1. Animal Husbandry

Namibia Suspends Poultry Imports from Germany & Netherlands Due to Growing Cases of Bird Flu

Abin Joseph
Abin Joseph
Poultry Like Hens Are Extremely Prone To Bird Flu

On Monday, November 1, 2021 following an outbreak of highly virulent avian influenza, Namibia banned imports and in-transit movement of live poultry and poultry products from Germany and the Netherlands. 

Live poultry, birds, raw/uncooked goods, ostriches, and raw ostrich products from the two areas have been suspended, according to the Directorate of Veterinary Services. 

Only consignments containing items packaged before October 1 will be accepted, according to the company, while those packaged after that date would be refused and returned back to their country of origin or destroyed at the importer's expense. 

The directorate said that cooked chicken products for commercial reasons from the two territories may be imported into Namibia with a veterinary import licence. This is a step taken by the African nation’s government keeping in mind the previous outbreaks of flu in the country which had led to widespread slaughtering of livestock in the country.

In 2021 Namibia had also banned imports of poultry from east of Johannesburg in may due to fear of bird flu. 

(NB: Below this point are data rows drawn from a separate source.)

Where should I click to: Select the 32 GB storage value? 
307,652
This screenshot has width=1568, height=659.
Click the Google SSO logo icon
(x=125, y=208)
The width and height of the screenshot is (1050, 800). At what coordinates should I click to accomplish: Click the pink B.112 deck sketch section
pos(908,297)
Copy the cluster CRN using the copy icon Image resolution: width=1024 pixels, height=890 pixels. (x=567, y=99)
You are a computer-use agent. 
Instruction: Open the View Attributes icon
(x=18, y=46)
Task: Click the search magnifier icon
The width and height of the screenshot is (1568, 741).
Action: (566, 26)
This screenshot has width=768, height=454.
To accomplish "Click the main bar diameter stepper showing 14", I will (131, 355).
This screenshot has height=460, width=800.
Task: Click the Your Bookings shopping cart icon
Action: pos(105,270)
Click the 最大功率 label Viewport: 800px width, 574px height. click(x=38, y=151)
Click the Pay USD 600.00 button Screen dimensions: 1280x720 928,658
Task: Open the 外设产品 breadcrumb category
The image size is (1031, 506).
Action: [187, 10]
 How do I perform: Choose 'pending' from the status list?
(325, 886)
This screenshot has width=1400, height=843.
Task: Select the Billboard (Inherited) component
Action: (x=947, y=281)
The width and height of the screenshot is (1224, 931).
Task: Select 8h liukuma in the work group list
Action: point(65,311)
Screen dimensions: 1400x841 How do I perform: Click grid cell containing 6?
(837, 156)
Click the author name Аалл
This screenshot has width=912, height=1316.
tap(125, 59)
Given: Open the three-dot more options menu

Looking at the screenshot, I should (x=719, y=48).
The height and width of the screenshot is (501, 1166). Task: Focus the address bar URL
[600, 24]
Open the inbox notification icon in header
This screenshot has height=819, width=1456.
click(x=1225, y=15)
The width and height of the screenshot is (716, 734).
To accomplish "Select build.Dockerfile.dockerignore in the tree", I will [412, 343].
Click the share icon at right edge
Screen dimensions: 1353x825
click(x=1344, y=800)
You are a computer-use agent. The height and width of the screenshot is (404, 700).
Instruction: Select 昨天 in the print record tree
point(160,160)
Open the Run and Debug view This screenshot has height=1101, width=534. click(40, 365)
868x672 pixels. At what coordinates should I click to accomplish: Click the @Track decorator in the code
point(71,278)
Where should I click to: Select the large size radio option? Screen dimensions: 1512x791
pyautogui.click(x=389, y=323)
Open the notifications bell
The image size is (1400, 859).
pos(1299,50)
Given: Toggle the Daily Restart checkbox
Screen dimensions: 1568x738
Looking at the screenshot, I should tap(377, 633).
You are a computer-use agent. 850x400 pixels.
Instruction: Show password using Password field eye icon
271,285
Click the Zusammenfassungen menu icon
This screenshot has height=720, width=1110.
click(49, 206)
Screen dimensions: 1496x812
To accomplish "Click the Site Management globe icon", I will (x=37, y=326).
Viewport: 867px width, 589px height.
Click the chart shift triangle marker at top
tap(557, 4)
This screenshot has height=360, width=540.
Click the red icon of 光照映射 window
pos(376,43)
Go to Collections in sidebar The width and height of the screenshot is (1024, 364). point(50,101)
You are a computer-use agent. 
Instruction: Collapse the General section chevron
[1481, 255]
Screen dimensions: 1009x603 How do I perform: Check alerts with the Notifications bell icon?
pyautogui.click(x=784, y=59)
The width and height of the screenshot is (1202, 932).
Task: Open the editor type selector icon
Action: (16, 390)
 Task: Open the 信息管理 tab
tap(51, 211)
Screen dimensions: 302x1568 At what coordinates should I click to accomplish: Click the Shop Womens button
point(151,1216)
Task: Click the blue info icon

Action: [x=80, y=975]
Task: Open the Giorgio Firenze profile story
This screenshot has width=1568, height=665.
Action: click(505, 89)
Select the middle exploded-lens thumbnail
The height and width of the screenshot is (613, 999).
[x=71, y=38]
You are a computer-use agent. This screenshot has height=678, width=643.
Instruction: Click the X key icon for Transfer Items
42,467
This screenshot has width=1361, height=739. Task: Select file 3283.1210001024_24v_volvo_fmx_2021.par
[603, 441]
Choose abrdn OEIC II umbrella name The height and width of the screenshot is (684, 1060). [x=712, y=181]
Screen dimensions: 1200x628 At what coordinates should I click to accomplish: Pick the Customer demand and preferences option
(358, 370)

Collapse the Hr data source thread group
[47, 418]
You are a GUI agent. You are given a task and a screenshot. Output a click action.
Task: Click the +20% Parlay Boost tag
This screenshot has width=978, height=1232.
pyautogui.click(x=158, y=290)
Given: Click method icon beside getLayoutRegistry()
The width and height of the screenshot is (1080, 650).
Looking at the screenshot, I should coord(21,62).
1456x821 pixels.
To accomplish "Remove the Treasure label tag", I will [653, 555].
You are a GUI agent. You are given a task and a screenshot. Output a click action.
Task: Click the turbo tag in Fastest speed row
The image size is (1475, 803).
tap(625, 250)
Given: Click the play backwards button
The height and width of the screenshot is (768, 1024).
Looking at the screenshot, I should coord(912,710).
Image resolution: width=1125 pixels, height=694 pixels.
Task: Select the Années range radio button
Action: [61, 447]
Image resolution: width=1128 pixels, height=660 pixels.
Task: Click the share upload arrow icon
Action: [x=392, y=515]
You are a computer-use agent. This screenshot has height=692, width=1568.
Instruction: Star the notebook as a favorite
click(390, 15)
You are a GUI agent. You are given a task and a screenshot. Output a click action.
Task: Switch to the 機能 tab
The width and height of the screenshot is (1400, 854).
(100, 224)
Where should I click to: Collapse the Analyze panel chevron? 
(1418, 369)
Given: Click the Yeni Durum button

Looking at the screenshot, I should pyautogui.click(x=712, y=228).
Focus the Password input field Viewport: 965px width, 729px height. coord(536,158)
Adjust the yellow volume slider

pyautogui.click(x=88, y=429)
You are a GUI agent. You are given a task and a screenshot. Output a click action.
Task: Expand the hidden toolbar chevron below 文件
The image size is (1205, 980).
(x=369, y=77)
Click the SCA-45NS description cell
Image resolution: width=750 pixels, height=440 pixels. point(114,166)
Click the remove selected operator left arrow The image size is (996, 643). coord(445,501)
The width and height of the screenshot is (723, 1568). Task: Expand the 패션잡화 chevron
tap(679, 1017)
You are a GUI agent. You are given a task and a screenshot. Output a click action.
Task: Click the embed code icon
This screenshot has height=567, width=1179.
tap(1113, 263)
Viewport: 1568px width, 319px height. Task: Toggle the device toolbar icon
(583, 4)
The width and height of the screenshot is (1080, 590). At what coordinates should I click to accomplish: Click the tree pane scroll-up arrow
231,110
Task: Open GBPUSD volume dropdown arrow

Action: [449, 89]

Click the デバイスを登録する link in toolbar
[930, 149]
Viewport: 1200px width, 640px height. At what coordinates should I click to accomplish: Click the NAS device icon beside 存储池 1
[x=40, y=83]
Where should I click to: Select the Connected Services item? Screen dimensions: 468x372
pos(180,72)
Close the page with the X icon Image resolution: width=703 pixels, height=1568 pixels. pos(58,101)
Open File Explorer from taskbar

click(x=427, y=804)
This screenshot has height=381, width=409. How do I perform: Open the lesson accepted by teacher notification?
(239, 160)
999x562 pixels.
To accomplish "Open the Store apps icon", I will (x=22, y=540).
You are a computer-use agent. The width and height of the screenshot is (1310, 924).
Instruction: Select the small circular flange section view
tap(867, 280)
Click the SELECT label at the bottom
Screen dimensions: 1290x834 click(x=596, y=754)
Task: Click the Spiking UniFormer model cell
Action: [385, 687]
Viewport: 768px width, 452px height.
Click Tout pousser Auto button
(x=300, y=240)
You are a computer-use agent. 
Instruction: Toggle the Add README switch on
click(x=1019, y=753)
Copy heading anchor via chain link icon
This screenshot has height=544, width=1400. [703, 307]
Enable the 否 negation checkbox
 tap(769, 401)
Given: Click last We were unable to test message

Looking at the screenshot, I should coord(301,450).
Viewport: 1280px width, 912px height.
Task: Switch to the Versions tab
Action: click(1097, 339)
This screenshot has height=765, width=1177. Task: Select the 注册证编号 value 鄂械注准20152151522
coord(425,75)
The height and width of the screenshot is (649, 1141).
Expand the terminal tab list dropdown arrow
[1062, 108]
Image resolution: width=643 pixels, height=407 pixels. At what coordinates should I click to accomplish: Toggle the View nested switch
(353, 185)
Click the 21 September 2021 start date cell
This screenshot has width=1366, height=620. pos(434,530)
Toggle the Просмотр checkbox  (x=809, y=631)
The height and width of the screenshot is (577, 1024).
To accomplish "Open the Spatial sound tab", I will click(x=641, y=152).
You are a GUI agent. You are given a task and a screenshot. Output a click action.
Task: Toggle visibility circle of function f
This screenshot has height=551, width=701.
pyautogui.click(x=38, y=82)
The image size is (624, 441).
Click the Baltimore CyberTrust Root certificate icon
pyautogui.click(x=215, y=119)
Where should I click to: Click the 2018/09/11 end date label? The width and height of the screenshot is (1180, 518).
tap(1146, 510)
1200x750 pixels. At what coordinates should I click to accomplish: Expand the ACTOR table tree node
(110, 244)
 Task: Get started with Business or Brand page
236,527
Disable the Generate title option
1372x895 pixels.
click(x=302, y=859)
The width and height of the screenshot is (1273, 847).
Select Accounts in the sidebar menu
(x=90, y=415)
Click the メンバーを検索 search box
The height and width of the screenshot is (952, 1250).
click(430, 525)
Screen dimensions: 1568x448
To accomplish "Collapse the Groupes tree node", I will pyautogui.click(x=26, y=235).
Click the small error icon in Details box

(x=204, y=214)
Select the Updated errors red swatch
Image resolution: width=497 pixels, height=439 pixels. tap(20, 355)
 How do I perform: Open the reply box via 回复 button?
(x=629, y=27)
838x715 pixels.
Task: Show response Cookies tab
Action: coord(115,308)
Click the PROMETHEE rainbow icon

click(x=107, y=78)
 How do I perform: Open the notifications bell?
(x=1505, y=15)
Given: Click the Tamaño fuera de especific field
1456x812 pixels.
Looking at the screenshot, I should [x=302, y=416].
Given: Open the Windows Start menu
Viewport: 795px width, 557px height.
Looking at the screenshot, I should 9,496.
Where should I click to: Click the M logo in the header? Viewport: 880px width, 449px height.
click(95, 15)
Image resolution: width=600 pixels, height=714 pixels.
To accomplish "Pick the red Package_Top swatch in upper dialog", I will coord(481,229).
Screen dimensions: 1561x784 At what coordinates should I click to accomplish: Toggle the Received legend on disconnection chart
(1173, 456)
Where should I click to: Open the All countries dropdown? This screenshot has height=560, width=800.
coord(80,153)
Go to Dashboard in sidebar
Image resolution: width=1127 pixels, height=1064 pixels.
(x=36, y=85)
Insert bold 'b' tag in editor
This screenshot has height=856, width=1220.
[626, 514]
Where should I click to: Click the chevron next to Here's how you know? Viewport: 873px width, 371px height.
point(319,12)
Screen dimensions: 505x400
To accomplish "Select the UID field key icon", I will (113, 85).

According to the Centers for Disease Control and Prevention (CDC) Avian influenza refers to the disease caused by infection with avian (bird) influenza (flu) Type A viruses. Although this may not be an anthroprozoonotic disease evidence of sporadic infections have shown that they have changed in recent years. These viruses occur naturally among wild aquatic birds worldwide and can infect domestic poultry and other bird and animal species. Avian flu viruses do not normally infect humans 

After an outbreak of the highly pathogenic H5N8 strain of avian flu in 2017, which saw poultry farmers culling millions of birds, The Namibian government has taken a very serious stance on matters pertaining to avian influenza or bird flu. 

Germany and Netherlands are yet to comment on the sudden ban of their exports.